Pour moi, l’indépendance, c’est le courage et, d’expérience, je dirai que le courage n’est pas une qualité très répandue, en particulier dans les très grandes sociétés cotées. Pourtant, il faut être capable de dire quelque chose de difficile dans un conseil, sachant qu’il existe de nombreux conseils où il est impossible d’exprimer son point de vue.

En outre, nous ne pensons pas que la notion d’indépendance fasse forcément bon ménage, comme on le professe généralement, avec le fait de n’avoir aucun intérêt financier autre que les fameux jetons de présence dans l’entreprise.

Je pense, au contraire, que l’on doit manifester son engagement d’administrateur par une participation financière au capital de l’entreprise. Quelqu’un qui n’est qu’un observateur et n’a pas investi financièrement dans la société n’apporte pas le même niveau d’engagement et de contribution à son conseil.

Choisir des administrateurs courageux

Lorsqu’on compose un conseil, il ne faut pas craindre d’y faire entrer la contradiction. Au contraire. Celle-ci est indispensable à son bon fonctionnement et à son efficacité.
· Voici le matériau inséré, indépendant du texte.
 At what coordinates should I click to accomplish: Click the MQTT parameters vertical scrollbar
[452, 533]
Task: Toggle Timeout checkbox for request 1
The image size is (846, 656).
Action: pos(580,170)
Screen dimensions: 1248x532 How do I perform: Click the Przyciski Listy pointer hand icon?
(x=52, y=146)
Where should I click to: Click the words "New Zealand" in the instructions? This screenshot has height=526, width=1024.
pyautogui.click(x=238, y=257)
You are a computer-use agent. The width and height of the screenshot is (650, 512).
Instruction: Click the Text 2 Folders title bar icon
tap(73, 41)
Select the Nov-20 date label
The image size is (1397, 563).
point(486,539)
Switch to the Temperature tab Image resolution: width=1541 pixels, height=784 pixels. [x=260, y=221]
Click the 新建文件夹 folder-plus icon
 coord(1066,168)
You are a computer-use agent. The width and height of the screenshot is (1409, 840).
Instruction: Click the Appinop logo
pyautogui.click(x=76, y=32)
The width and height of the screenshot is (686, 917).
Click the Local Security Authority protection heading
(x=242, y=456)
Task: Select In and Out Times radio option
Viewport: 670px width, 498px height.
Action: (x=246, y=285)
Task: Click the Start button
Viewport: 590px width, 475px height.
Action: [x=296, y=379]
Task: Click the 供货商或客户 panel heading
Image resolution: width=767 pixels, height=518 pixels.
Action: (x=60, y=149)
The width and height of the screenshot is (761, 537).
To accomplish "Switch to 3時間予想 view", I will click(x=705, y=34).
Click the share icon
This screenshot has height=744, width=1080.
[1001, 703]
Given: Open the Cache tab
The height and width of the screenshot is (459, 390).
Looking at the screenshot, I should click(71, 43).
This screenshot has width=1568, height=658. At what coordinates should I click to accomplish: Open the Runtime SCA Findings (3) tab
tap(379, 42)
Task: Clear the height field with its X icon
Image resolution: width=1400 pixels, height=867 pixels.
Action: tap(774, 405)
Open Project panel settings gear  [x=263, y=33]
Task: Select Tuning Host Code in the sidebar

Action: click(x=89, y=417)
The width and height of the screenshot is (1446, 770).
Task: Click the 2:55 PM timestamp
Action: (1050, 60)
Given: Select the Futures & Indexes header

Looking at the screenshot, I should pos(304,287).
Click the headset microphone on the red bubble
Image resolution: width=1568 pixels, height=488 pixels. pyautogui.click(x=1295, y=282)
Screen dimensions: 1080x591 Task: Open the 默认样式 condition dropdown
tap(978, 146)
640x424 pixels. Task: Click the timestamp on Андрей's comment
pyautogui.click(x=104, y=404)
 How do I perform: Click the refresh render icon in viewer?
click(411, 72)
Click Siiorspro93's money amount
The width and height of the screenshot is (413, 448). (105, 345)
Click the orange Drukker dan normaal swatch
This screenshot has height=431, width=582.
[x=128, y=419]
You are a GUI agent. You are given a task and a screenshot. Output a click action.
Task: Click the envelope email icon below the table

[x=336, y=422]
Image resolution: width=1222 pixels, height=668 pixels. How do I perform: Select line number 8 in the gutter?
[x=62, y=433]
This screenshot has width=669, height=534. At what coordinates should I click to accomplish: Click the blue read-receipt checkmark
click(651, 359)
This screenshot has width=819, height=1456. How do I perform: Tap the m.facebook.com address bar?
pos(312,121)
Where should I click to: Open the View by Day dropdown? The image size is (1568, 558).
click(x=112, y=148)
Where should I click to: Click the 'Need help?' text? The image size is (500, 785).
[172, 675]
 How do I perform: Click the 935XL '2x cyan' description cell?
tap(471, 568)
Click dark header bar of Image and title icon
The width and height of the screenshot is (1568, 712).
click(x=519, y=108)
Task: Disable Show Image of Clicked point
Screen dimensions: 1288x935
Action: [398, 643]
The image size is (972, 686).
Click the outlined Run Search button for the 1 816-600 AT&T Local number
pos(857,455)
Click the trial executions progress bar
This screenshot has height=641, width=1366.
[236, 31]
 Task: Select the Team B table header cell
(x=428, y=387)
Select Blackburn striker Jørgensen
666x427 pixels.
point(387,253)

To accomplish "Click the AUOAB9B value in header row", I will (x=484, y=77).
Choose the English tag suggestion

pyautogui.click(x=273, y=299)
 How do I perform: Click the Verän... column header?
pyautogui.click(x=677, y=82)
Lorsque je suis sollicité pour entrer dans un board, je préviens toujours : « Si j’accepte votre proposition, vous devez savoir que je dirai ce que je pense ! » Le véritable administrateur indépendant n’est pas celui qui ne connaît rien au business de l’entreprise et que l’on a recruté plus ou moins au hasard pour respecter des règles formelles, c’est celui qui a le courage d’exprimer son point de vue sur telle ou telle question stratégique, même s’il bouscule le consensus. Souvent, dans les conseils, les administrateurs songent surtout à durer et à encaisser leurs jetons. Or, le courage individuel fait la qualité de la gouvernance collective. Il y a les administrateurs qui prennent acte. Il y a ceux qui viennent en appui de l’opérationnel, qui n’inventent rien, mais au moins s’investissent-ils pour favoriser le succès de l’entreprise et de ses dirigeants. Et puis il y a les administrateurs qui viennent nourrir la stratégie et c’est à ce niveau-là qu’il faut mettre le curseur.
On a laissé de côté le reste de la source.